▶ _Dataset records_
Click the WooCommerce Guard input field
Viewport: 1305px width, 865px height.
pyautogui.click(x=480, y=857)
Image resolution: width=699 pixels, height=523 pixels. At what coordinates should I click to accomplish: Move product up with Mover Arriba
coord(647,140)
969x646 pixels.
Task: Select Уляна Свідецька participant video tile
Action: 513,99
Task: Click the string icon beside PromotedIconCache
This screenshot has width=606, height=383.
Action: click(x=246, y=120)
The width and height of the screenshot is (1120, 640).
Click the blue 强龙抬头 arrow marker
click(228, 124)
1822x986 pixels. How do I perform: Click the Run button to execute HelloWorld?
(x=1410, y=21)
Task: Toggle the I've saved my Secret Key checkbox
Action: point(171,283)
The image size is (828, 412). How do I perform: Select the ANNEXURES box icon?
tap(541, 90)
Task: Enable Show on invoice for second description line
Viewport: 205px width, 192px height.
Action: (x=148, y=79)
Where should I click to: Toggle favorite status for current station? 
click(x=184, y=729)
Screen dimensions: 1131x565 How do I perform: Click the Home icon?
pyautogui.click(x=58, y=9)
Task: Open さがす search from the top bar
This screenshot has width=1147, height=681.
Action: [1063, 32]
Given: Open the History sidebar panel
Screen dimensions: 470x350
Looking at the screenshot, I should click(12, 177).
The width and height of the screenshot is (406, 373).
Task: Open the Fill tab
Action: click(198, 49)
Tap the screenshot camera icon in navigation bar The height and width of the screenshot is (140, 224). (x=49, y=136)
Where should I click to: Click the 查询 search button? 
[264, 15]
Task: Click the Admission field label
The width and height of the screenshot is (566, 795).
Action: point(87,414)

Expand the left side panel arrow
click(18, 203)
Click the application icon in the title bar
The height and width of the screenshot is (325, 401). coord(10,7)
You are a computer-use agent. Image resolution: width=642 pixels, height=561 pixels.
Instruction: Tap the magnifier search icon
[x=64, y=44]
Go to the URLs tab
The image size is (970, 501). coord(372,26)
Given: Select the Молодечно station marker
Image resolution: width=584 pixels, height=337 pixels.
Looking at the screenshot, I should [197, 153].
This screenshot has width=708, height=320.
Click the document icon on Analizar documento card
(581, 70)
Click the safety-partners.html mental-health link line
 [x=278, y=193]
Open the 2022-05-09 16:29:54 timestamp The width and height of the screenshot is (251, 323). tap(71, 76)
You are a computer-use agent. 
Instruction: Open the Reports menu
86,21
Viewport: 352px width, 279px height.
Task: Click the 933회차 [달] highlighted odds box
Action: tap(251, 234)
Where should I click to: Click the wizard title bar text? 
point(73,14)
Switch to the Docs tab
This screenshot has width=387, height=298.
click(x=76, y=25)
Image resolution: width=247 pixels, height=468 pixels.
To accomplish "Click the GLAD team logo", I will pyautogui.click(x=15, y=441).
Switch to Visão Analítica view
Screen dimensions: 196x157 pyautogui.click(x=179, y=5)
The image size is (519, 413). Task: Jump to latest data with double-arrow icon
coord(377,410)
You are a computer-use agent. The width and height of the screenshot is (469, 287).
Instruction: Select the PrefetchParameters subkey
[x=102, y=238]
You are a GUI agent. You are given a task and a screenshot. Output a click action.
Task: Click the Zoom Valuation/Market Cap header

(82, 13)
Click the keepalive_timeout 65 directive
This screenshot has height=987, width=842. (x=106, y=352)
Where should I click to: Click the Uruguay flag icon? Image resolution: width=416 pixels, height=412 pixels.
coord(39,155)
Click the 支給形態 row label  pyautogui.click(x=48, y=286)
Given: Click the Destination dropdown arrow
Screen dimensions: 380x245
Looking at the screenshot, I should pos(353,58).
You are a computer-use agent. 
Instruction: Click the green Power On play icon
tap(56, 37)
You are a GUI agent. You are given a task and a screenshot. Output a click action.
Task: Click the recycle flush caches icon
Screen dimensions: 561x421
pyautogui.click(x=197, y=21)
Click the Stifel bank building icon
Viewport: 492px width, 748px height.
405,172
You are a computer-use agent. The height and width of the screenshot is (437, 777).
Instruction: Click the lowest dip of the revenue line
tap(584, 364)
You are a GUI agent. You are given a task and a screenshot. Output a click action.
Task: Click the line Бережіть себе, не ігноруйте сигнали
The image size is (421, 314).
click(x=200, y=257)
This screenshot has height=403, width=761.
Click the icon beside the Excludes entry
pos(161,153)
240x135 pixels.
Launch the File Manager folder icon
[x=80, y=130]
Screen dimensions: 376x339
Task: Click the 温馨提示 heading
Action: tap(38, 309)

▶ _WORK TASK_
Every line of the data above is to be repeated exactly.

▶ _TASK SOLUTION_
Click the WooCommerce Guard input field
Viewport: 1305px width, 865px height.
pyautogui.click(x=480, y=857)
Image resolution: width=699 pixels, height=523 pixels. At what coordinates should I click to accomplish: Move product up with Mover Arriba
coord(647,140)
969x646 pixels.
Task: Select Уляна Свідецька participant video tile
Action: 513,99
Task: Click the string icon beside PromotedIconCache
This screenshot has width=606, height=383.
Action: click(x=246, y=120)
The width and height of the screenshot is (1120, 640).
Click the blue 强龙抬头 arrow marker
click(228, 124)
1822x986 pixels. How do I perform: Click the Run button to execute HelloWorld?
(x=1410, y=21)
Task: Toggle the I've saved my Secret Key checkbox
Action: point(171,283)
The image size is (828, 412). How do I perform: Select the ANNEXURES box icon?
tap(541, 90)
Task: Enable Show on invoice for second description line
Viewport: 205px width, 192px height.
Action: (x=148, y=79)
Where should I click to: Toggle favorite status for current station? 
click(x=184, y=729)
Screen dimensions: 1131x565 How do I perform: Click the Home icon?
pyautogui.click(x=58, y=9)
Task: Open さがす search from the top bar
This screenshot has width=1147, height=681.
Action: [1063, 32]
Given: Open the History sidebar panel
Screen dimensions: 470x350
Looking at the screenshot, I should click(12, 177).
The width and height of the screenshot is (406, 373).
Task: Open the Fill tab
Action: click(198, 49)
Tap the screenshot camera icon in navigation bar The height and width of the screenshot is (140, 224). (x=49, y=136)
Where should I click to: Click the 查询 search button? 
[264, 15]
Task: Click the Admission field label
The width and height of the screenshot is (566, 795).
Action: point(87,414)

Expand the left side panel arrow
click(18, 203)
Click the application icon in the title bar
The height and width of the screenshot is (325, 401). coord(10,7)
You are a computer-use agent. Image resolution: width=642 pixels, height=561 pixels.
Instruction: Tap the magnifier search icon
[x=64, y=44]
Go to the URLs tab
The image size is (970, 501). coord(372,26)
Given: Select the Молодечно station marker
Image resolution: width=584 pixels, height=337 pixels.
Looking at the screenshot, I should [197, 153].
This screenshot has width=708, height=320.
Click the document icon on Analizar documento card
(581, 70)
Click the safety-partners.html mental-health link line
 [x=278, y=193]
Open the 2022-05-09 16:29:54 timestamp The width and height of the screenshot is (251, 323). tap(71, 76)
You are a computer-use agent. 
Instruction: Open the Reports menu
86,21
Viewport: 352px width, 279px height.
Task: Click the 933회차 [달] highlighted odds box
Action: tap(251, 234)
Where should I click to: Click the wizard title bar text? 
point(73,14)
Switch to the Docs tab
This screenshot has width=387, height=298.
click(x=76, y=25)
Image resolution: width=247 pixels, height=468 pixels.
To accomplish "Click the GLAD team logo", I will pyautogui.click(x=15, y=441).
Switch to Visão Analítica view
Screen dimensions: 196x157 pyautogui.click(x=179, y=5)
The image size is (519, 413). Task: Jump to latest data with double-arrow icon
coord(377,410)
You are a computer-use agent. The width and height of the screenshot is (469, 287).
Instruction: Select the PrefetchParameters subkey
[x=102, y=238]
You are a GUI agent. You are given a task and a screenshot. Output a click action.
Task: Click the Zoom Valuation/Market Cap header

(82, 13)
Click the keepalive_timeout 65 directive
This screenshot has height=987, width=842. (x=106, y=352)
Where should I click to: Click the Uruguay flag icon? Image resolution: width=416 pixels, height=412 pixels.
coord(39,155)
Click the 支給形態 row label  pyautogui.click(x=48, y=286)
Given: Click the Destination dropdown arrow
Screen dimensions: 380x245
Looking at the screenshot, I should pos(353,58).
You are a computer-use agent. 
Instruction: Click the green Power On play icon
tap(56, 37)
You are a GUI agent. You are given a task and a screenshot. Output a click action.
Task: Click the recycle flush caches icon
Screen dimensions: 561x421
pyautogui.click(x=197, y=21)
Click the Stifel bank building icon
Viewport: 492px width, 748px height.
405,172
You are a computer-use agent. The height and width of the screenshot is (437, 777).
Instruction: Click the lowest dip of the revenue line
tap(584, 364)
You are a GUI agent. You are given a task and a screenshot. Output a click action.
Task: Click the line Бережіть себе, не ігноруйте сигнали
The image size is (421, 314).
click(x=200, y=257)
This screenshot has height=403, width=761.
Click the icon beside the Excludes entry
pos(161,153)
240x135 pixels.
Launch the File Manager folder icon
[x=80, y=130]
Screen dimensions: 376x339
Task: Click the 温馨提示 heading
Action: tap(38, 309)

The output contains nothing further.